◆ **Parts of the exercise**
a) In the passage on the capital transfer, which city was considered before Devagiri was chosen?
b) Rewrite the paragraph beginning "Historian Muhammad Habib sheds light" from the passage on the capital transfer as a short list of its main facts.
c) Carry on the passage on the capital transfer from its last sentence, in the same style.

┌─ Text to read

Ibn Battuta, who arrived in India five years after the capital transfer, attributed the move to the Sultan’s reaction against anonymous abusive letters allegedly written by Delhi’s residents. While he mentioned that the Sultan provided housing at government expense for the relocated population, this suggests the move was more a consequence of administrative planning than a punitive measure. Isami, on the other hand, argued that the Sultan harbored distrust toward the people of Delhi and sought to weaken their influence by forcibly relocating them, highlighting a narrative of enmity between ruler and subject.
Strategically, the decision was motivated by the need to suppress repeated rebellions in the Deccan, especially after Bahauddin Gurshasp’s revolt. While Ujjain was initially considered, Devagiri was ultimately chosen due to its military significance and praise by figures like Amir Khusrau. The long-standing difficulty Delhi Sultans faced in controlling the Deccan further underscores that the decision was not abrupt.
Historian Muhammad Habib sheds light on the Sultan’s administrative reforms. He notes that Alauddin Khalji had earlier extracted wealth from the Deccan without annexing territory. In contrast, Sultan Mubarak Shah altered this policy by dethroning the Yadavas of Devagiri and distributing their lands among minor Muslim officials called Sad Amirs (commanders of 100 troops), responsible for revenue collection and local control. These officials formed the only Muslim presence in Devagiri, while the surrounding Hindu rulers retained power despite loss of prestige. The Sultan feared their potential unity, which could threaten Muslim authority across regions like Rajputana and Malwa.
To strengthen his hold over the south, Muhammad bin Tughluq launched another campaign against Warangal. Although he failed during his father’s reign, his second attempt succeeded. Like in Devagiri, Warangal was divided among the Sad Amirs. Nonetheless, local resistance persisted, and many doubted that northern rule in the south would last beyond a decade. The broader success of Islam in India had historically hinged on the ability of rulers to accommodate local populations.
Religious and demographic changes also played a role. The Mongol invasions of Central Asia drove many refugees to India, boosting the Islamic population. Additionally, Sufi movements like the Chisti and Suhrawardi orders facilitated conversions, especially among lower castes seeking social mobility—supporting the consolidation of the Sultanate.

└─
┌─ Records shown

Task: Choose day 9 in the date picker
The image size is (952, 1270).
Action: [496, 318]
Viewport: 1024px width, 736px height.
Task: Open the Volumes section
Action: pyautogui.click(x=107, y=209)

└─

◆ **Answers for the exercise**
a) Ujjain was initially considered.

b)
- Muhammad Habib explains the Sultan's administrative reforms.
- Alauddin Khalji had taken wealth from the Deccan without annexing land.
- Sultan Mubarak Shah dethroned the Yadavas of Devagiri and gave their lands to Sad Amirs, minor Muslim officials commanding 100 troops each who collected revenue and kept local control.
- These officials were the only Muslim presence in Devagiri. The surrounding Hindu rulers kept their power but lost prestige.
- The Sultan feared that these rulers might unite and threaten Muslim authority in regions such as Rajputana and Malwa.

c)
Muhammad Tughluq envisioned creating a flourishing social and economic hub in the Deccan. Influenced by liberal thinkers like Sheikh Fariduddin, he hoped the prosperous residents of Delhi could help establish Islamic culture and prosperity in the south. Strategically, the shift to the Deccan reflected a broader political and economic realignment, as the north, particularly Punjab, weakened under Mongol pressure. Ultimately, the move aimed to centralize power closer to rebellion-prone regions like Bengal and Ma’bar, underscoring political necessity over personal whim.

Implementation of the Transfer
The transfer of the capital by Sultan Muhammad bin Tughluq from Delhi to Devagiri (renamed Daulatabad) was executed in a carefully planned yet ultimately flawed and unpopular manner. The relocation was implemented in stages to reduce public hardship. Yahiya Sirhindi notes that the Sultan built rest houses every two miles along the route from Delhi to Daulatabad, granted land to local inhabitants, and used its revenue to fund their salaries. Trees were planted along the road, and arrangements were made for food, shelter, and water distribution. Initially, the Sultan’s family, nobles, and their attendants were relocated, followed by scholars, ulemas, Syeds, and Sheikhs. Though Isami claimed the move was forced, Yahiya emphasized government support and incentives such as free accommodation and food.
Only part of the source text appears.